> [Try it]:
Every record that follows must be given again exactly.

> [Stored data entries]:
------

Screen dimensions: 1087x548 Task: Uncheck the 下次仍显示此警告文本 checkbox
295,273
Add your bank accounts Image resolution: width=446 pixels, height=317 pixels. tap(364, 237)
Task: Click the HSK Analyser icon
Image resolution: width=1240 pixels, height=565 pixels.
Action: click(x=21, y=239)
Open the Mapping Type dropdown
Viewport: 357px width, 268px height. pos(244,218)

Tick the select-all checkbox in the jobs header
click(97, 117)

------

> [The answer]:
Screen dimensions: 1087x548 Task: Uncheck the 下次仍显示此警告文本 checkbox
295,273
Add your bank accounts Image resolution: width=446 pixels, height=317 pixels. tap(364, 237)
Task: Click the HSK Analyser icon
Image resolution: width=1240 pixels, height=565 pixels.
Action: click(x=21, y=239)
Open the Mapping Type dropdown
Viewport: 357px width, 268px height. pos(244,218)

Tick the select-all checkbox in the jobs header
click(97, 117)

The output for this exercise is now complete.